◆ Required work
Would you repeat every line of the data exactly?

(Collected data entries)

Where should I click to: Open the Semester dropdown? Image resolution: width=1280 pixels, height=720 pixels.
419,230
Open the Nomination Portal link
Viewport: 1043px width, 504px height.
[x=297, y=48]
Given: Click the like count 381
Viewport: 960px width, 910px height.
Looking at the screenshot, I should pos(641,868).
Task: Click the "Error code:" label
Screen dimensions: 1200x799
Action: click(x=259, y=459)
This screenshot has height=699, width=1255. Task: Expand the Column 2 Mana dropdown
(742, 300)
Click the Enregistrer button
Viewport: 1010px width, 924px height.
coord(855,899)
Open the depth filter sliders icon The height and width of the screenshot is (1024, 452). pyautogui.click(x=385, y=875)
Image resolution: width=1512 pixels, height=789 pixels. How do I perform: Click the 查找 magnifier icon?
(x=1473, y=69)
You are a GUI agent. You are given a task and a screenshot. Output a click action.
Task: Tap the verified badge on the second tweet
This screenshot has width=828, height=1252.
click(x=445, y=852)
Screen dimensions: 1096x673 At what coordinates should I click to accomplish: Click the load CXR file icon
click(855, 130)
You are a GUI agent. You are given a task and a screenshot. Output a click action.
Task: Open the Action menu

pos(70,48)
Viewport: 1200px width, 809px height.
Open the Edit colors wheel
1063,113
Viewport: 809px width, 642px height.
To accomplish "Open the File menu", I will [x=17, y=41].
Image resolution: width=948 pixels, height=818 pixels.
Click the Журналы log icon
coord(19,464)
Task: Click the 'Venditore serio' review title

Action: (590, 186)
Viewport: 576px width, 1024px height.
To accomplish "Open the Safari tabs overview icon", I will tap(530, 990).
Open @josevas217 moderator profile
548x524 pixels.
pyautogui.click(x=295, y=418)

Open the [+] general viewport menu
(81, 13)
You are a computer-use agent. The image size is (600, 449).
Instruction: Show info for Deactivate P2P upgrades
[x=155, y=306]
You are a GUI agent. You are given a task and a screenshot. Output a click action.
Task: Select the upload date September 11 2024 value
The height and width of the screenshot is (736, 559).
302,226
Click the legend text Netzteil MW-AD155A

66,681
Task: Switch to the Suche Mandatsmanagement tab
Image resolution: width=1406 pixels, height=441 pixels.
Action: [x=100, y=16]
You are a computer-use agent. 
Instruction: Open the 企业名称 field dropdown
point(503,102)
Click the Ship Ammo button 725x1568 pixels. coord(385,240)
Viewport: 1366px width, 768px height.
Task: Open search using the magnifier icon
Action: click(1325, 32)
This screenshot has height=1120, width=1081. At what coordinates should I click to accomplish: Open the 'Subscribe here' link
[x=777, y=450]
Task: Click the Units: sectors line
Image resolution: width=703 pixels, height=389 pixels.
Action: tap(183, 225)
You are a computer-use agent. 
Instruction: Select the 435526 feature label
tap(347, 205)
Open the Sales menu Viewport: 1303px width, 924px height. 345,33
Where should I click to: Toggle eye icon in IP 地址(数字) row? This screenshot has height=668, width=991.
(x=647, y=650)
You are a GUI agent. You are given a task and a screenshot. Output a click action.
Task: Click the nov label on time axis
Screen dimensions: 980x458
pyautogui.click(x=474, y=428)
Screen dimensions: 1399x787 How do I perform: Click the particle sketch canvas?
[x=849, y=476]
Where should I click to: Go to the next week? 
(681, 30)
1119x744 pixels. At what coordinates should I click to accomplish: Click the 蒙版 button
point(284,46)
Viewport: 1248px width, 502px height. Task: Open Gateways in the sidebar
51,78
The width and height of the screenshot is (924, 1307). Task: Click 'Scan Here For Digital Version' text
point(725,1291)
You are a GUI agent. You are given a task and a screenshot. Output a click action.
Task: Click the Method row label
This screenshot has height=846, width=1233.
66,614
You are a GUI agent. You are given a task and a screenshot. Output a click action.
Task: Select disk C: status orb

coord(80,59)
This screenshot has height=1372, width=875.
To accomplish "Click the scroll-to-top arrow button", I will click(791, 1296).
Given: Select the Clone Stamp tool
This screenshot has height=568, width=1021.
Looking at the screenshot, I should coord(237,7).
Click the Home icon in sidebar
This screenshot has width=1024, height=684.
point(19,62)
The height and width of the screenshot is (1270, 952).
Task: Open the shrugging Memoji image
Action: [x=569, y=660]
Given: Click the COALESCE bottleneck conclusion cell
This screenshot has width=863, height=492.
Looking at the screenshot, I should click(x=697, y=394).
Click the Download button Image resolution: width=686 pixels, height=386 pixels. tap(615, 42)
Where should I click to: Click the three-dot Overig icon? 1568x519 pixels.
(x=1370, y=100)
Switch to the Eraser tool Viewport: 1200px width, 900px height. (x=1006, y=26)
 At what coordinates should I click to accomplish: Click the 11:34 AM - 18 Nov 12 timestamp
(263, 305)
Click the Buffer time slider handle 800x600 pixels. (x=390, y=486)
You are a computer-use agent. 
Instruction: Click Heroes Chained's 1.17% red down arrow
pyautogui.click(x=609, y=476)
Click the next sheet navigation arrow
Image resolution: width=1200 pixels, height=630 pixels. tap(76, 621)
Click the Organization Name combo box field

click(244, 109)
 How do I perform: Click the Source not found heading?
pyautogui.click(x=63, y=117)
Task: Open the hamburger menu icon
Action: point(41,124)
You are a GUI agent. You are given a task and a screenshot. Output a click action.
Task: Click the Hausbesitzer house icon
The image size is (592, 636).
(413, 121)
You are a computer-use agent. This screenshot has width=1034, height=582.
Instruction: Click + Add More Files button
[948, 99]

◆ Answer to this exercise
Where should I click to: Open the Semester dropdown? Image resolution: width=1280 pixels, height=720 pixels.
419,230
Open the Nomination Portal link
Viewport: 1043px width, 504px height.
[x=297, y=48]
Given: Click the like count 381
Viewport: 960px width, 910px height.
Looking at the screenshot, I should pos(641,868).
Task: Click the "Error code:" label
Screen dimensions: 1200x799
Action: click(x=259, y=459)
This screenshot has height=699, width=1255. Task: Expand the Column 2 Mana dropdown
(742, 300)
Click the Enregistrer button
Viewport: 1010px width, 924px height.
coord(855,899)
Open the depth filter sliders icon The height and width of the screenshot is (1024, 452). pyautogui.click(x=385, y=875)
Image resolution: width=1512 pixels, height=789 pixels. How do I perform: Click the 查找 magnifier icon?
(x=1473, y=69)
You are a GUI agent. You are given a task and a screenshot. Output a click action.
Task: Tap the verified badge on the second tweet
This screenshot has width=828, height=1252.
click(x=445, y=852)
Screen dimensions: 1096x673 At what coordinates should I click to accomplish: Click the load CXR file icon
click(855, 130)
You are a GUI agent. You are given a task and a screenshot. Output a click action.
Task: Open the Action menu

pos(70,48)
Viewport: 1200px width, 809px height.
Open the Edit colors wheel
1063,113
Viewport: 809px width, 642px height.
To accomplish "Open the File menu", I will [x=17, y=41].
Image resolution: width=948 pixels, height=818 pixels.
Click the Журналы log icon
coord(19,464)
Task: Click the 'Venditore serio' review title

Action: (590, 186)
Viewport: 576px width, 1024px height.
To accomplish "Open the Safari tabs overview icon", I will tap(530, 990).
Open @josevas217 moderator profile
548x524 pixels.
pyautogui.click(x=295, y=418)

Open the [+] general viewport menu
(81, 13)
You are a computer-use agent. The image size is (600, 449).
Instruction: Show info for Deactivate P2P upgrades
[x=155, y=306]
You are a GUI agent. You are given a task and a screenshot. Output a click action.
Task: Select the upload date September 11 2024 value
The height and width of the screenshot is (736, 559).
302,226
Click the legend text Netzteil MW-AD155A

66,681
Task: Switch to the Suche Mandatsmanagement tab
Image resolution: width=1406 pixels, height=441 pixels.
Action: [x=100, y=16]
You are a computer-use agent. 
Instruction: Open the 企业名称 field dropdown
point(503,102)
Click the Ship Ammo button 725x1568 pixels. coord(385,240)
Viewport: 1366px width, 768px height.
Task: Open search using the magnifier icon
Action: click(1325, 32)
This screenshot has height=1120, width=1081. At what coordinates should I click to accomplish: Open the 'Subscribe here' link
[x=777, y=450]
Task: Click the Units: sectors line
Image resolution: width=703 pixels, height=389 pixels.
Action: tap(183, 225)
You are a computer-use agent. 
Instruction: Select the 435526 feature label
tap(347, 205)
Open the Sales menu Viewport: 1303px width, 924px height. 345,33
Where should I click to: Toggle eye icon in IP 地址(数字) row? This screenshot has height=668, width=991.
(x=647, y=650)
You are a GUI agent. You are given a task and a screenshot. Output a click action.
Task: Click the nov label on time axis
Screen dimensions: 980x458
pyautogui.click(x=474, y=428)
Screen dimensions: 1399x787 How do I perform: Click the particle sketch canvas?
[x=849, y=476]
Where should I click to: Go to the next week? 
(681, 30)
1119x744 pixels. At what coordinates should I click to accomplish: Click the 蒙版 button
point(284,46)
Viewport: 1248px width, 502px height. Task: Open Gateways in the sidebar
51,78
The width and height of the screenshot is (924, 1307). Task: Click 'Scan Here For Digital Version' text
point(725,1291)
You are a GUI agent. You are given a task and a screenshot. Output a click action.
Task: Click the Method row label
This screenshot has height=846, width=1233.
66,614
You are a GUI agent. You are given a task and a screenshot. Output a click action.
Task: Select disk C: status orb

coord(80,59)
This screenshot has height=1372, width=875.
To accomplish "Click the scroll-to-top arrow button", I will click(791, 1296).
Given: Select the Clone Stamp tool
This screenshot has height=568, width=1021.
Looking at the screenshot, I should coord(237,7).
Click the Home icon in sidebar
This screenshot has width=1024, height=684.
point(19,62)
The height and width of the screenshot is (1270, 952).
Task: Open the shrugging Memoji image
Action: [x=569, y=660]
Given: Click the COALESCE bottleneck conclusion cell
This screenshot has width=863, height=492.
Looking at the screenshot, I should click(x=697, y=394).
Click the Download button Image resolution: width=686 pixels, height=386 pixels. tap(615, 42)
Where should I click to: Click the three-dot Overig icon? 1568x519 pixels.
(x=1370, y=100)
Switch to the Eraser tool Viewport: 1200px width, 900px height. (x=1006, y=26)
 At what coordinates should I click to accomplish: Click the 11:34 AM - 18 Nov 12 timestamp
(263, 305)
Click the Buffer time slider handle 800x600 pixels. (x=390, y=486)
You are a computer-use agent. 
Instruction: Click Heroes Chained's 1.17% red down arrow
pyautogui.click(x=609, y=476)
Click the next sheet navigation arrow
Image resolution: width=1200 pixels, height=630 pixels. tap(76, 621)
Click the Organization Name combo box field

click(244, 109)
 How do I perform: Click the Source not found heading?
pyautogui.click(x=63, y=117)
Task: Open the hamburger menu icon
Action: point(41,124)
You are a GUI agent. You are given a task and a screenshot. Output a click action.
Task: Click the Hausbesitzer house icon
The image size is (592, 636).
(413, 121)
You are a computer-use agent. This screenshot has width=1034, height=582.
Instruction: Click + Add More Files button
[948, 99]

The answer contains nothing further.